*** Opening RECORDED DATA ***
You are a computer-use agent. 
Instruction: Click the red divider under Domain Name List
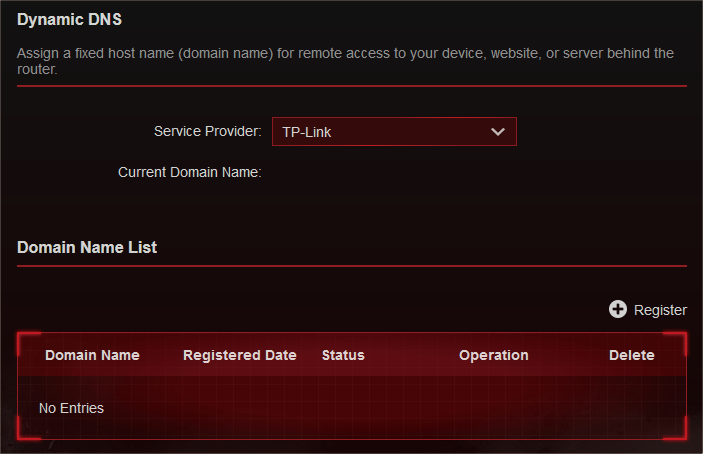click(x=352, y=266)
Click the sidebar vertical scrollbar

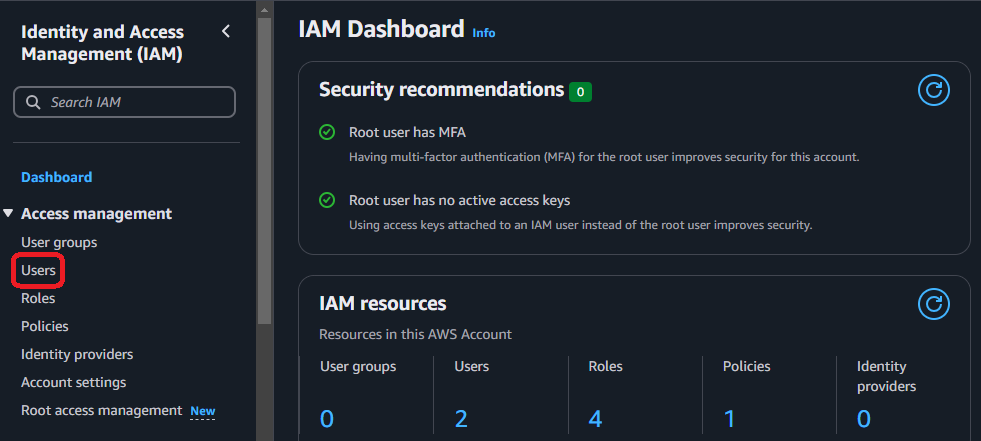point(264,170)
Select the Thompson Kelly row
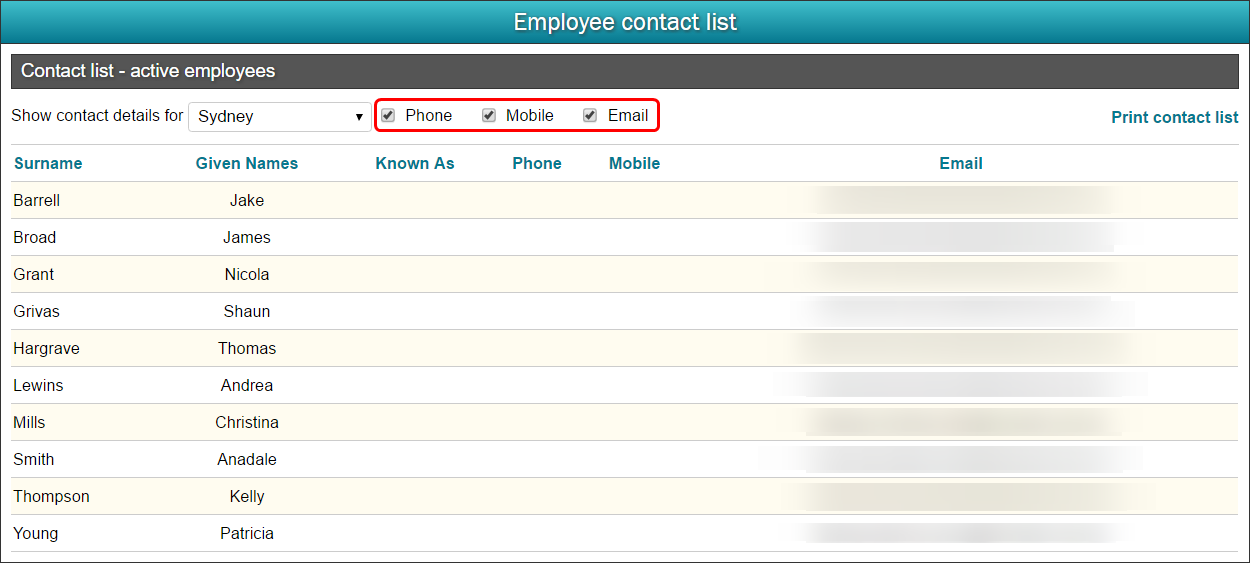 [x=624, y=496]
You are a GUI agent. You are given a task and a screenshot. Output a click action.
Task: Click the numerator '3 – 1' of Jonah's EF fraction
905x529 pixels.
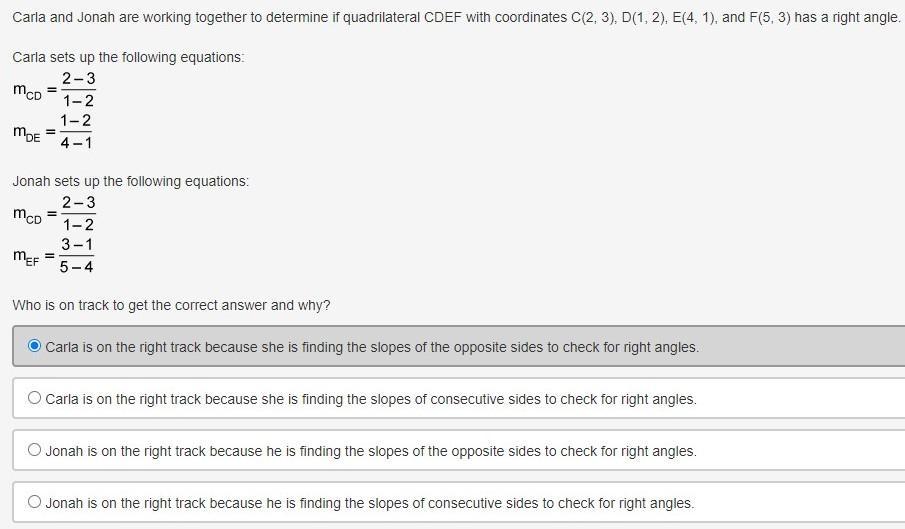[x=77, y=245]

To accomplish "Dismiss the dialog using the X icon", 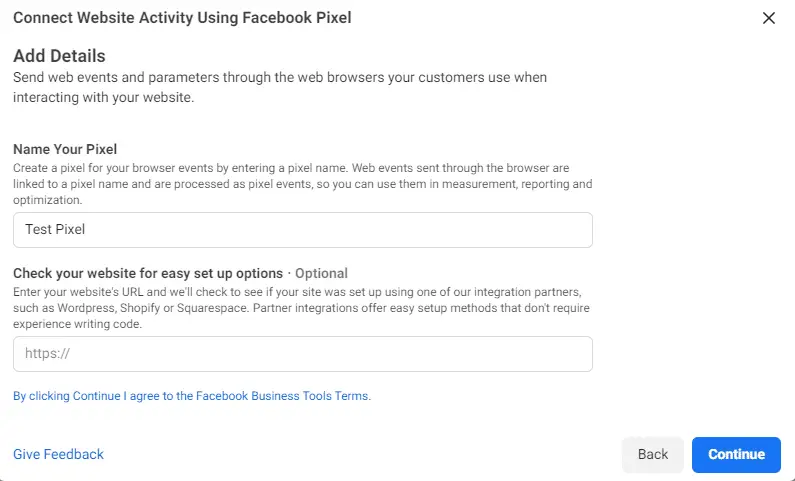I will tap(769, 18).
*** Closing RECORDED DATA ***
*** Opening RECORDED DATA ***
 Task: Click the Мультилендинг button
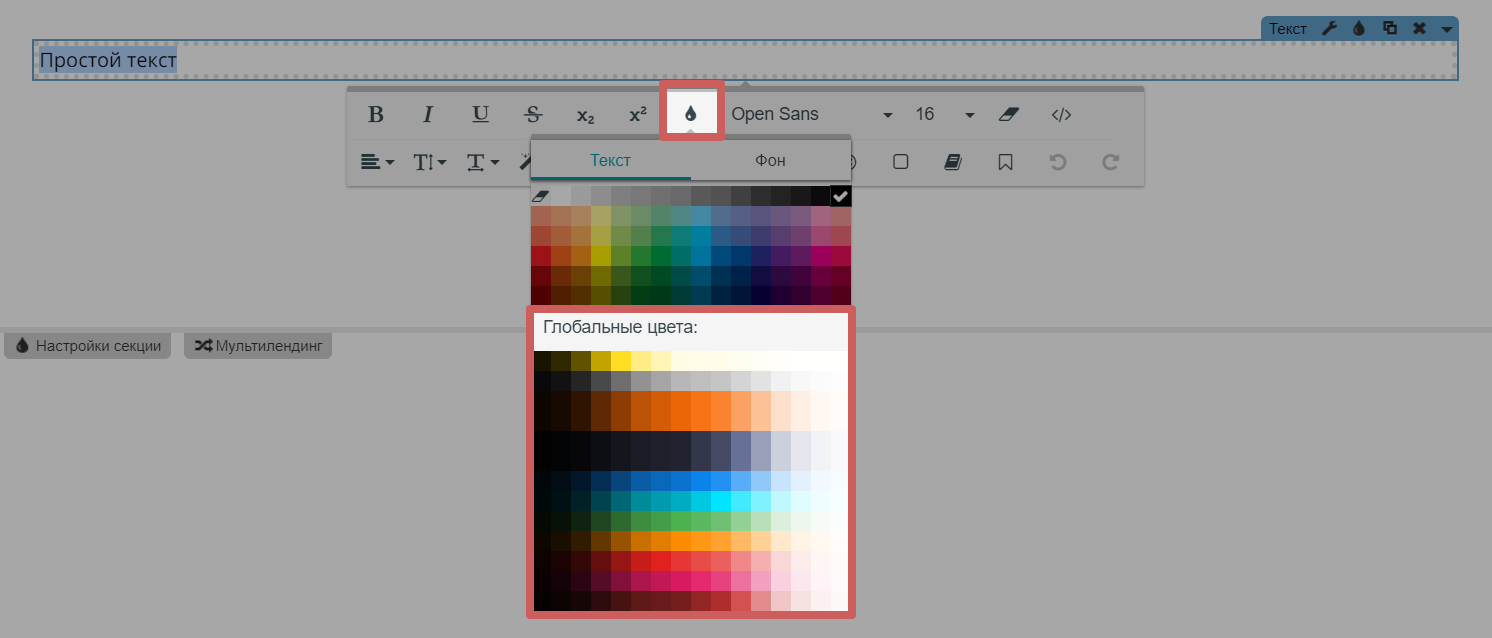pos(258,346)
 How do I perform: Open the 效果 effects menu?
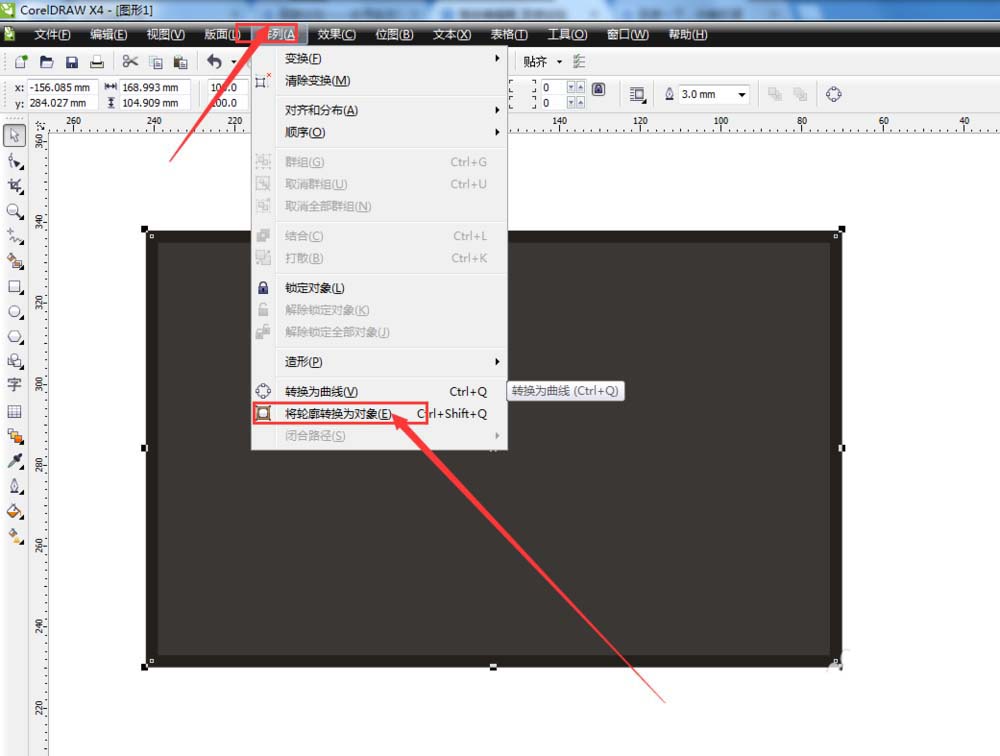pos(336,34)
*** Closing RECORDED DATA ***
## TRY IT
Each line of the material above that holds "agent" counts once; give the total and nothing else.

## TASK OUTPUT
2